Methods: We prospectively recruited patients with oscillopsia and performed 60-Hz 3-D eye movement recordings of the patients in the primary and eccentric gazes. Of these, 3 patients had autoimmune cerebellar ataxia and no other confounding eye or brain diagnoses. All patients had comprehensive neuro-ophthalmic examination and were consented to perform eye tracking.
Results: We recruited 3 female patients with autoimmune cerebellar ataxia presenting with abnormal visual function (ages 63, 49, 47). Patient #1 presented with diplopia and history of anti-yo positive cerebellar degeneration associated with ovarian cancer. Patient #2 presented with oscillopsia and blurriness and history of anti-GAD-65 positive cerebellar ataxia and stiff person syndrome. Patient #3 presented with diplopia and nystagmus and history of opsoclonus-myoclonus-ataxia syndrome associated with pancreatic mass. Despite subjective changes in visual function, all patients had good visual acuity. Eye movement exam was significant for instability of fixation due to conjugate oscillations of the eyes and gaze-evoked nystagmus on extreme eccentric gazes. They also had abnormal smooth pursuit but full versional eye movement.
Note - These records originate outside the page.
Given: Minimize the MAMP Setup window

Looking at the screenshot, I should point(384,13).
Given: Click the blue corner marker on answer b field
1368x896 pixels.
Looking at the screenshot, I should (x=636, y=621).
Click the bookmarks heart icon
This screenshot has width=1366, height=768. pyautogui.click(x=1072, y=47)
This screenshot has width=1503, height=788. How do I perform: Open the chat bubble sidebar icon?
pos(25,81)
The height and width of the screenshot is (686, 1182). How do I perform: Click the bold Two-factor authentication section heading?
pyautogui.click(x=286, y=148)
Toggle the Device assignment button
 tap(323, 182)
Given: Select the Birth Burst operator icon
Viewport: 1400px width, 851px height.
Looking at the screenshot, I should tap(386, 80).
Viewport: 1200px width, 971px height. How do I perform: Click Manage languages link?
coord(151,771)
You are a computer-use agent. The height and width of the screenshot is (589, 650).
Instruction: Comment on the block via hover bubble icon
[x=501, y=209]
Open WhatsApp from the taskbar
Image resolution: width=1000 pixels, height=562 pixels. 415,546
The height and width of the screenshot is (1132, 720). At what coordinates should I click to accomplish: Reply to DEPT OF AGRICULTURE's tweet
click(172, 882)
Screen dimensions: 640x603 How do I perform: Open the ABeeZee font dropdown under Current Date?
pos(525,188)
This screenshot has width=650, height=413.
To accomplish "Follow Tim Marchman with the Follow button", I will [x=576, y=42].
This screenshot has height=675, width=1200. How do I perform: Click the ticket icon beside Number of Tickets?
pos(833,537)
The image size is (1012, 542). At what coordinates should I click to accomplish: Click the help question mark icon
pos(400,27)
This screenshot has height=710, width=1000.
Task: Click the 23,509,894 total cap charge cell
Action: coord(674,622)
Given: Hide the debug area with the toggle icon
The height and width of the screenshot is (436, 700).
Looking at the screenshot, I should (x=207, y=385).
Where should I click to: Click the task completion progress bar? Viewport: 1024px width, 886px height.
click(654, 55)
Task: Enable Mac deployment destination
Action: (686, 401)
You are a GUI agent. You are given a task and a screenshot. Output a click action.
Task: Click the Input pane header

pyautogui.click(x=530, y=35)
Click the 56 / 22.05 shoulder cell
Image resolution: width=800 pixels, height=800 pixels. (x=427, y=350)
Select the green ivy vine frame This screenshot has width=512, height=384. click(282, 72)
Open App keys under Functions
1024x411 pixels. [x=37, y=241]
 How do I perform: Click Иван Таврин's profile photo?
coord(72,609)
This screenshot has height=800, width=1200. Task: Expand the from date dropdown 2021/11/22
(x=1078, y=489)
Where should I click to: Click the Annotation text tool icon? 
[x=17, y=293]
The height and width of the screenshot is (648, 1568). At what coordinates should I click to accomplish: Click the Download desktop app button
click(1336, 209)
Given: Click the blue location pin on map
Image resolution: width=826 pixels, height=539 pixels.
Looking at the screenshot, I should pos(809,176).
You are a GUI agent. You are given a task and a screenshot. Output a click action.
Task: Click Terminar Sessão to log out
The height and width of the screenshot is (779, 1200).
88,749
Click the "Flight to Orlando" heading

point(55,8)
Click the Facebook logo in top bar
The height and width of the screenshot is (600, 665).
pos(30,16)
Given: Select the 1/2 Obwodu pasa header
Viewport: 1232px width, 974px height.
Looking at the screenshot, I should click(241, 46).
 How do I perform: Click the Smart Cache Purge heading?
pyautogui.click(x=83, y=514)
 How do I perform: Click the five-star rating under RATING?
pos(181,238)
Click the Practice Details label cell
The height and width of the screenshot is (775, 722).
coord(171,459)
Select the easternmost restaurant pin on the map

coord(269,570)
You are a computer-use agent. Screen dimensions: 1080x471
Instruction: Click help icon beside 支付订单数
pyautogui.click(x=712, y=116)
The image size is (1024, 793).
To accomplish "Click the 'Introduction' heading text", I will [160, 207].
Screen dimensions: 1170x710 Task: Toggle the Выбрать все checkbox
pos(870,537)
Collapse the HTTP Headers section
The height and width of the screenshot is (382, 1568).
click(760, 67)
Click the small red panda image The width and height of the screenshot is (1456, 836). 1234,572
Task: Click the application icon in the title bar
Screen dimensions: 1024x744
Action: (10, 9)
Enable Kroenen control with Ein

Eye movement recording during fixation revealed that two patients had 1-2 Hz 3-dimensional conjugate ocular oscillations measuring 1-3 degrees and 3-4 Hz oscillations measuring up to 10 degrees in patient #3. Patient #2 had continuous horizontal square wave jerks. In all patients, the oscillations were the greatest in the vertical dimension. During reflexive saccades, there was some hypermetric overshooting past the target position, consistent with cerebellar ataxia.
Conclusion: Patients with autoimmune cerebellar ataxia often present with symptomatic oscillopsia and diplopia due to impaired gaze control in the cerebellar-brainstem neurocircuit. Infrared oculography in the point-of-care location can rapidly quantify fixation and saccade parameters and can help monitor disease progression or treatment efficacy.